[issue7175] Define a standard location and API for configuration files

Marc-Andre Lemburg report at bugs.python.org
Thu Sep 3 12:50:31 CEST 2015


Marc-Andre Lemburg added the comment:

On 02.09.2015 16:37, flying sheep wrote:
> 
> hi mark, i’ve just lengthily replied to you on python-ideas.
> 
> in short: nope! many command line tools that are relatively new (among them your examples git and pip) honor the specs, my ~/.cache, ~/.config, and ~/.local/share is full of things belonging to libraries, cli tools, my DE, and of course also GUI applications.
> 
> please let’s continue this discussion on python-ideas if you’re still not convinced ☺

I think we're mixing two discussions here:

1. How Python itself should install config files, data, etc.

2. How applications written using Python should get help
   from some module to determine where to install their
   config files, data, etc.

For 1. we already have a solution (in sysconfig.py).

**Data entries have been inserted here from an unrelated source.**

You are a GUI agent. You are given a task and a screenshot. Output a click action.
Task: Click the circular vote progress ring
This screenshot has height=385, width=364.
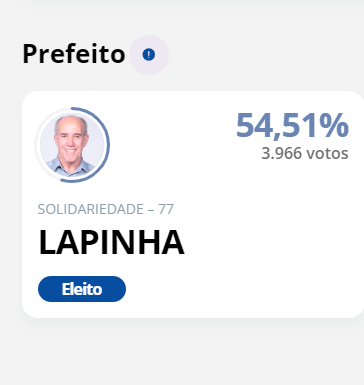click(x=72, y=145)
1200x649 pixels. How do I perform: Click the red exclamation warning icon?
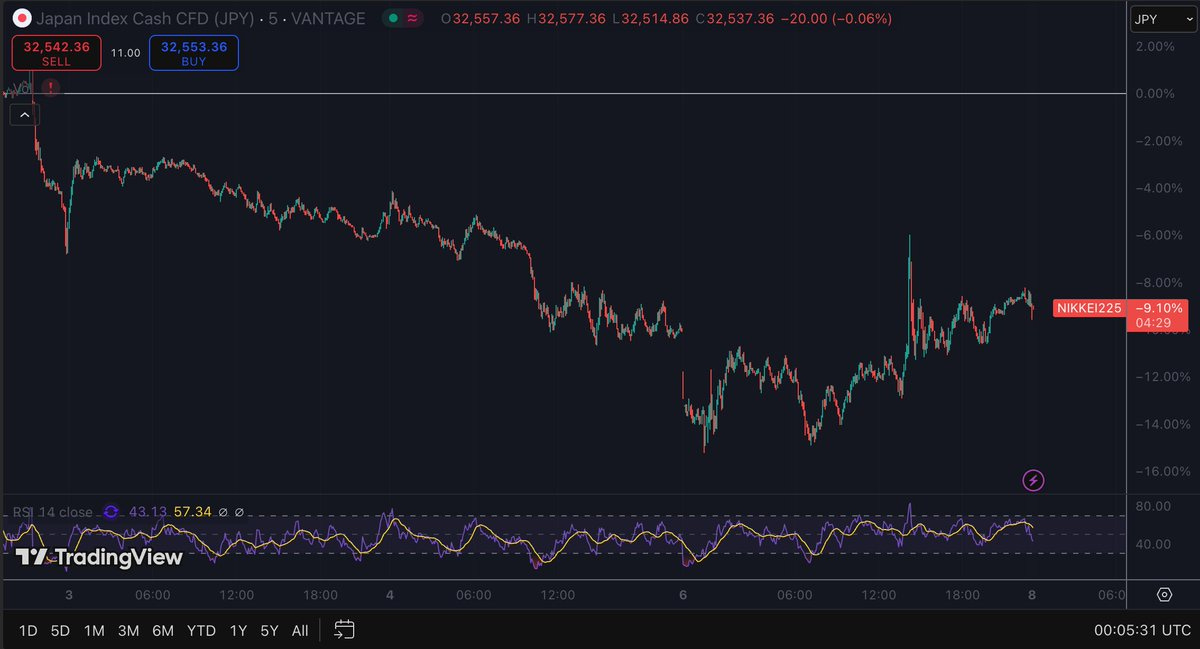click(x=51, y=88)
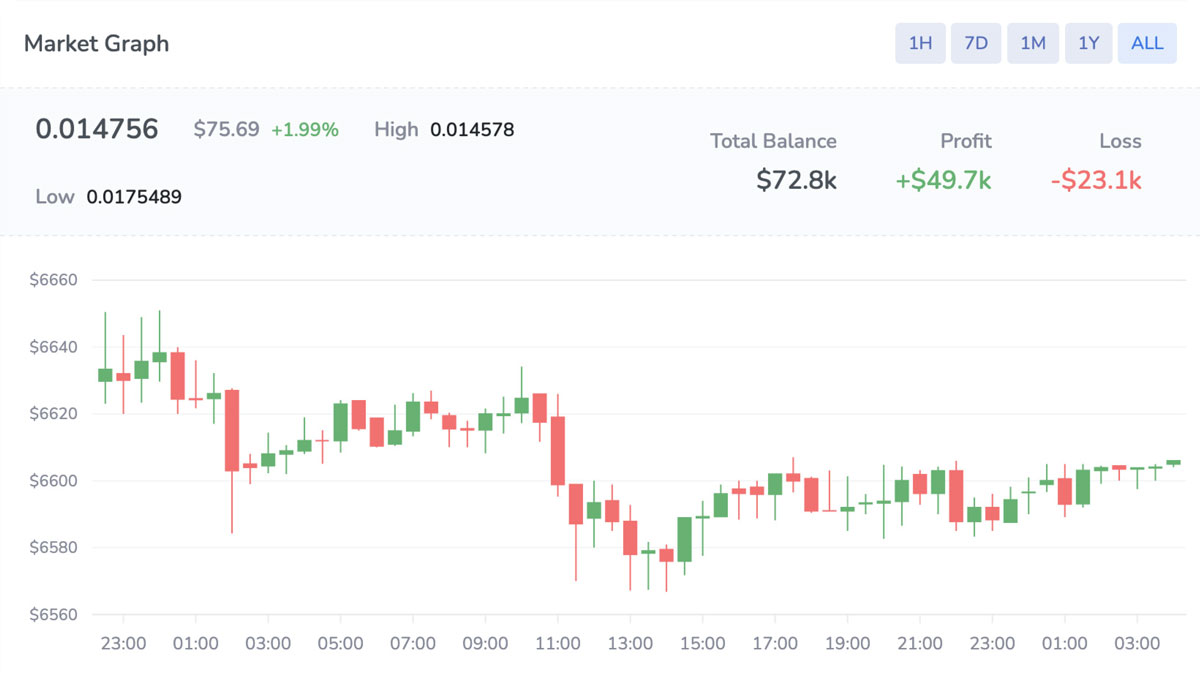Click the 15:00 time axis label
The image size is (1200, 689).
[x=702, y=644]
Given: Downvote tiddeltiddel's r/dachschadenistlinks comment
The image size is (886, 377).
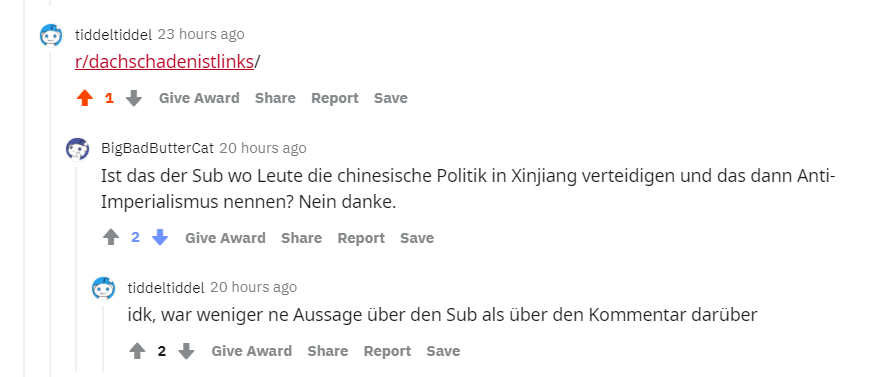Looking at the screenshot, I should (x=133, y=98).
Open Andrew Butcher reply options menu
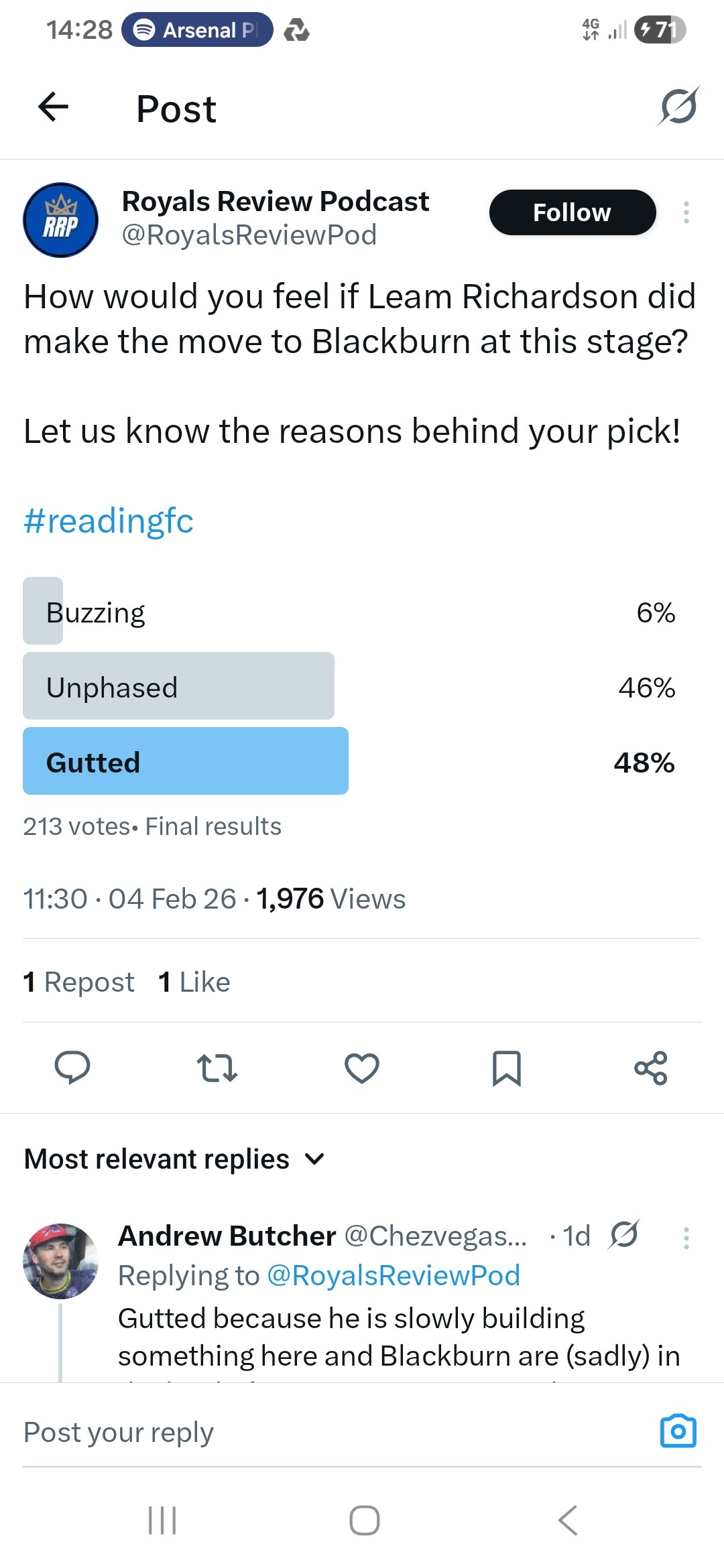This screenshot has height=1568, width=724. click(x=686, y=1238)
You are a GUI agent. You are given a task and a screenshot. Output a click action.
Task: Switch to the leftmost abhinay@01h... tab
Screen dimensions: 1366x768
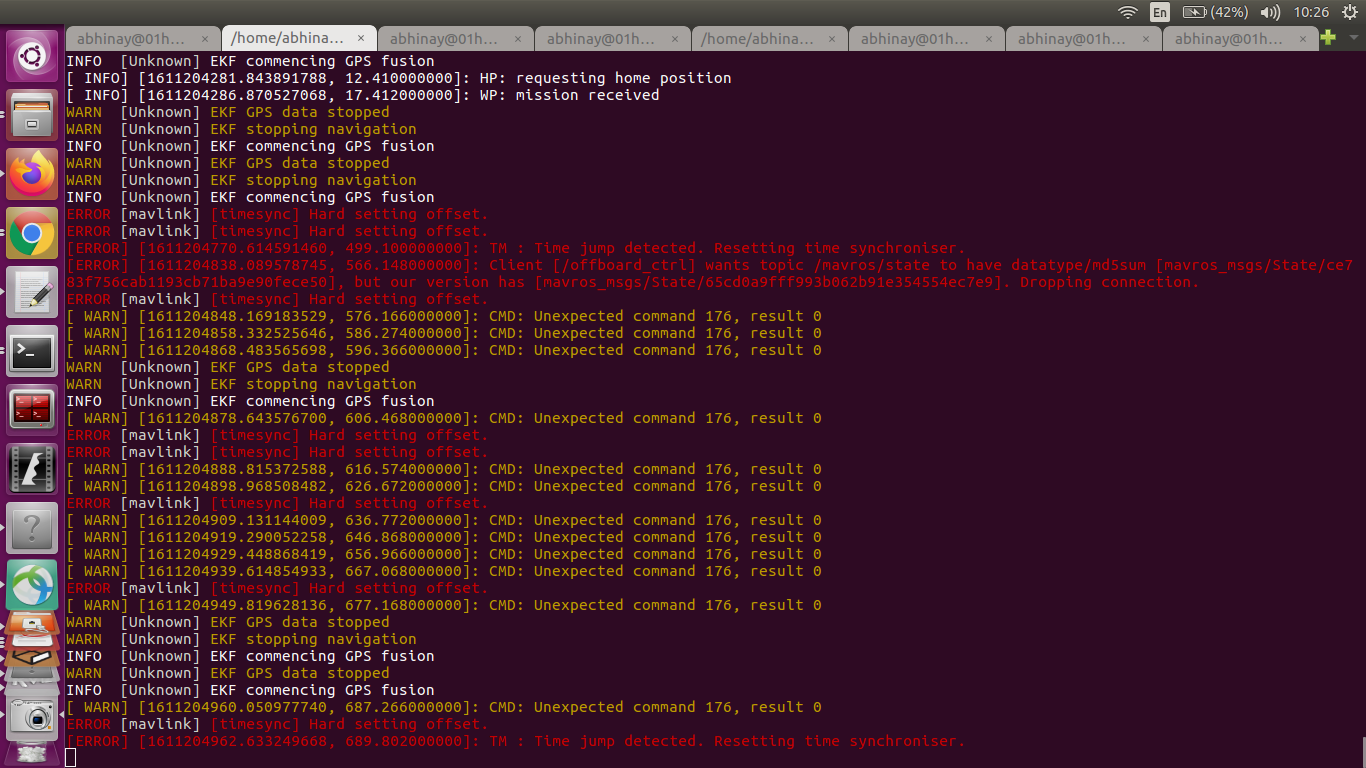point(142,39)
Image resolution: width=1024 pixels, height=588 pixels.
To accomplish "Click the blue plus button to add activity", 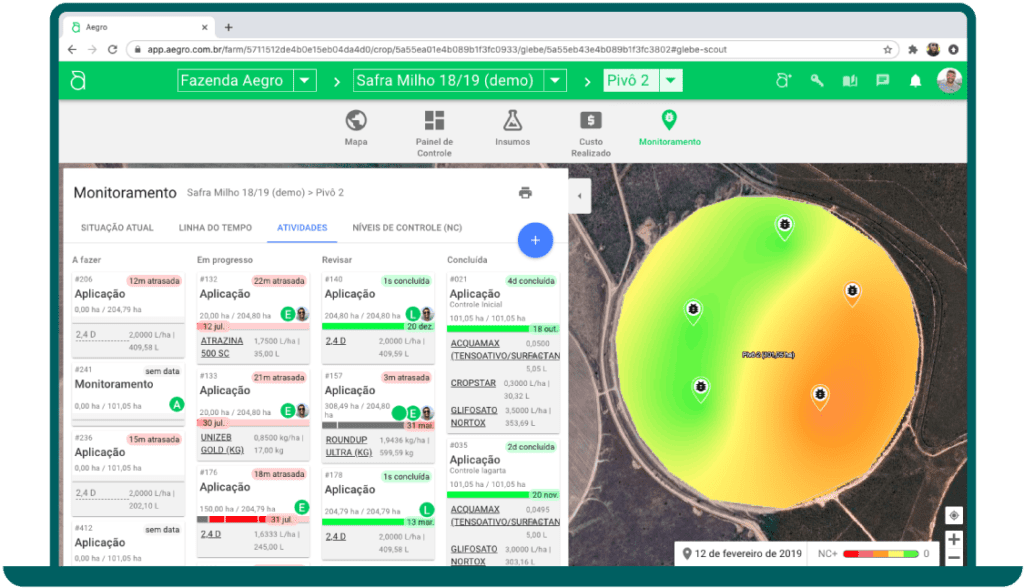I will click(x=535, y=240).
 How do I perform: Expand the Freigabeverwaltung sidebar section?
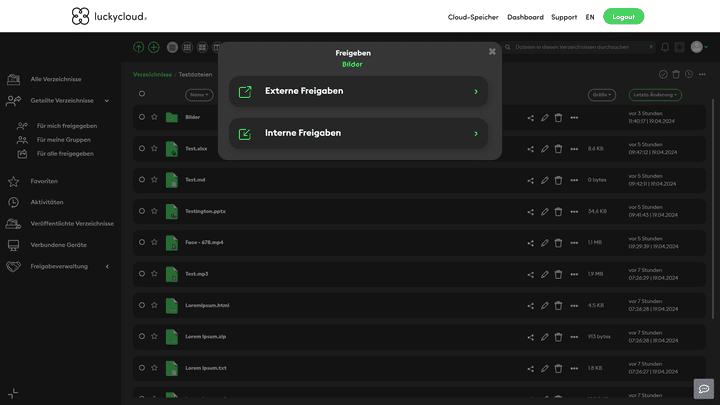(107, 266)
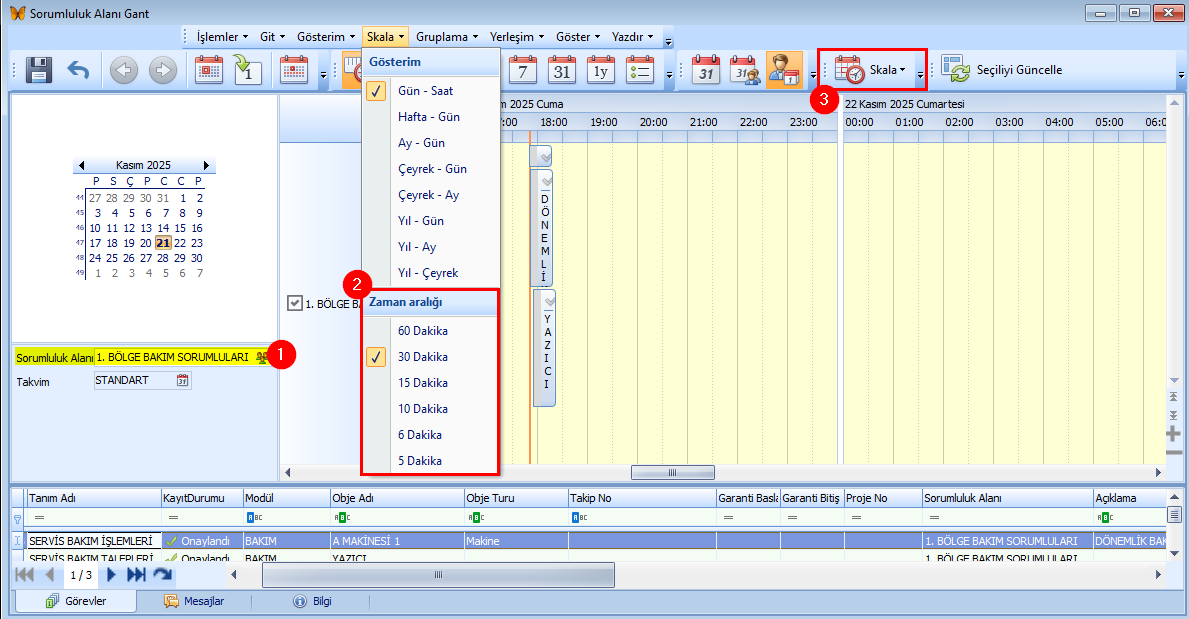Go to next month in calendar
1189x619 pixels.
(206, 165)

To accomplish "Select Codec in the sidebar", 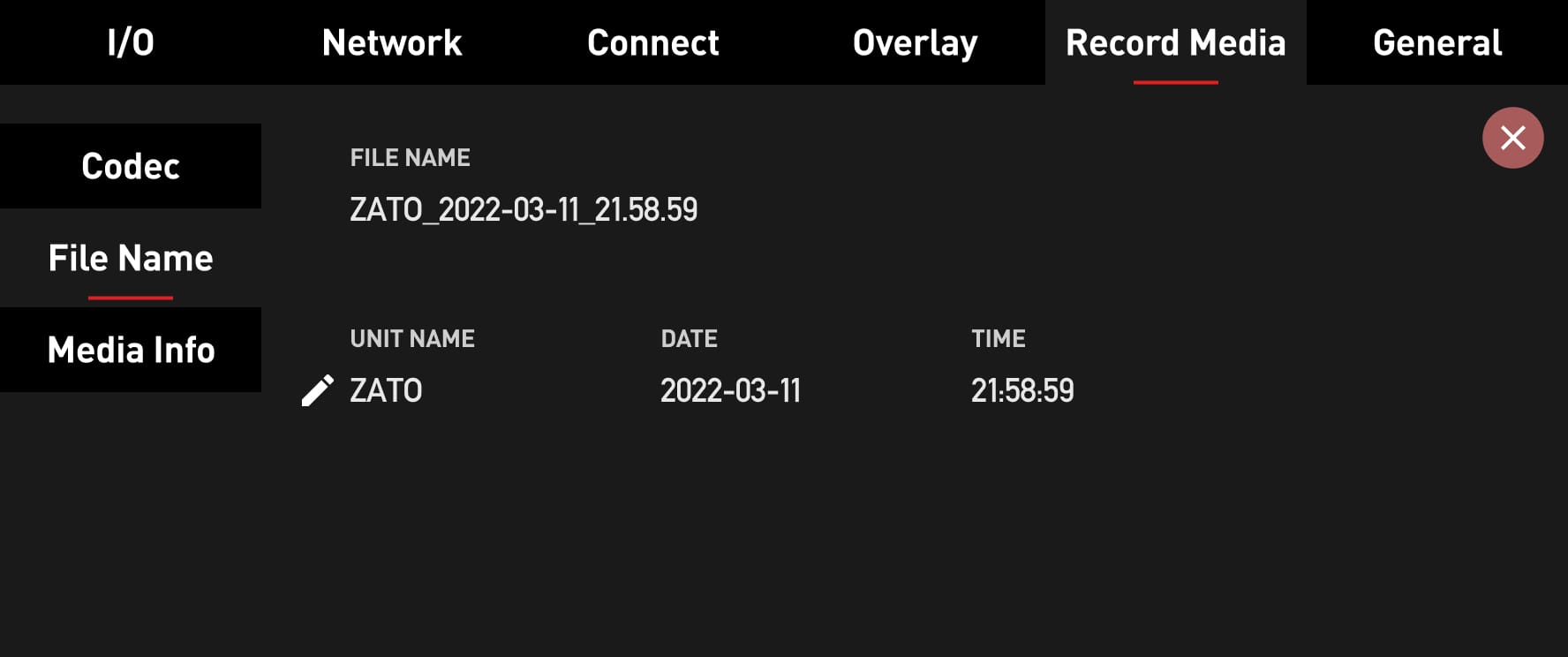I will [131, 166].
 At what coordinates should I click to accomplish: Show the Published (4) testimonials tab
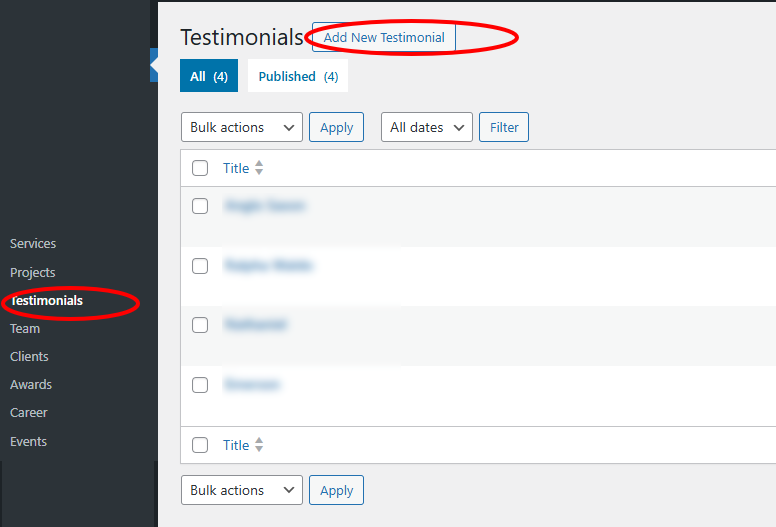298,76
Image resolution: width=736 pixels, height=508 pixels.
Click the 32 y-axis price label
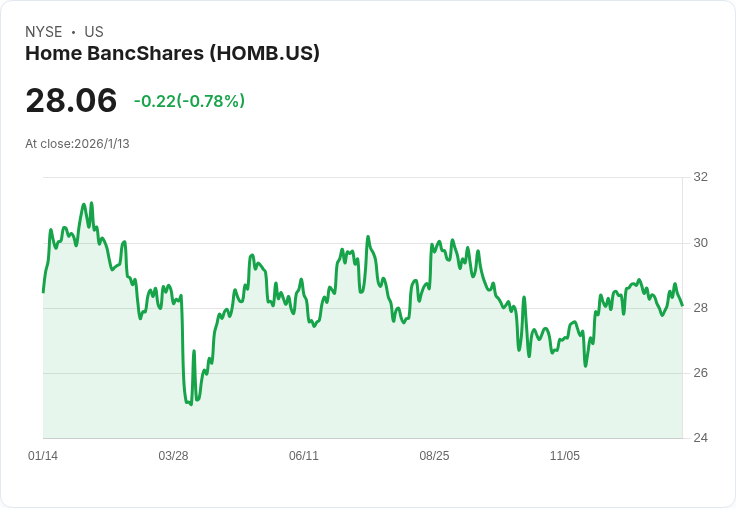click(x=700, y=177)
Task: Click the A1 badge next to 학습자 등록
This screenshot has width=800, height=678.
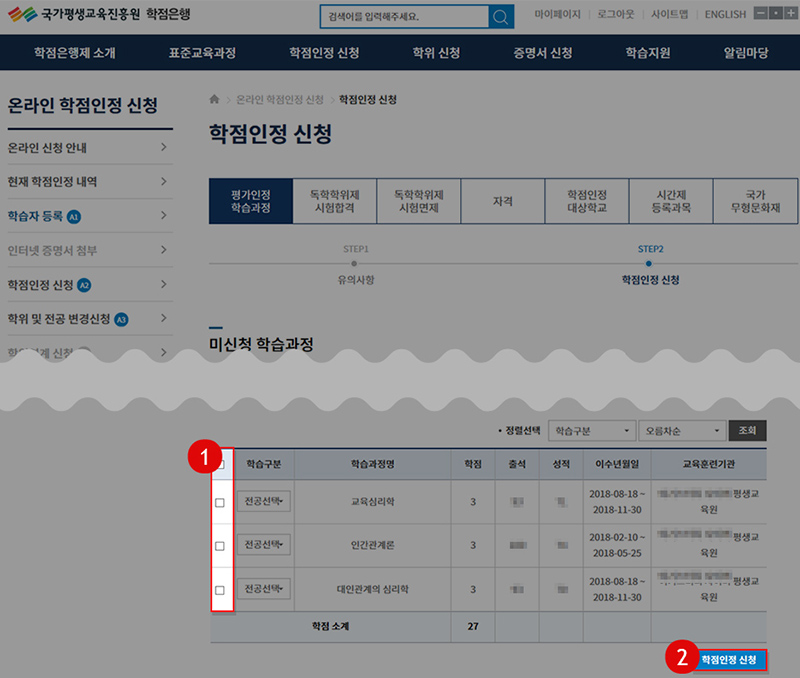Action: [73, 217]
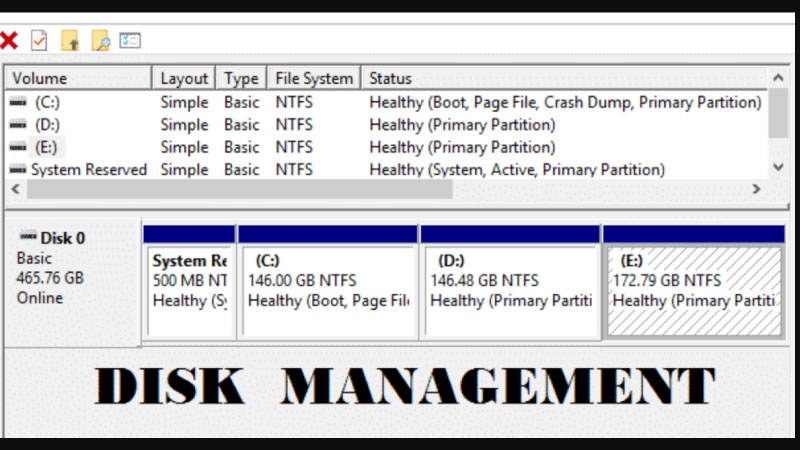
Task: Select the (C:) volume drive icon in list
Action: (18, 102)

If you want to
change or amend this, I think a PEP is needed, since the consequences
will affect a lot of users.

For 2. we can use whatever convention or standard is en vogue today.
The module would have to pay close attention to providing backwards
compatibility right from the start, since these conventions are
bound to change over time.

Note that this ticket started with the location of the distutils
config file. The title has since been broadened way too much for
a ticket. I'd suggest closing it as out-of-date and going with
a proper PEP process or development of a new stdlib module
on python-ideas and -dev.

Given the experience with the platform module, I'm not convinced
that the Python release process is suitable to properly respond
to platform changes, so it may be better to simply have a
standard module on PyPI for 2.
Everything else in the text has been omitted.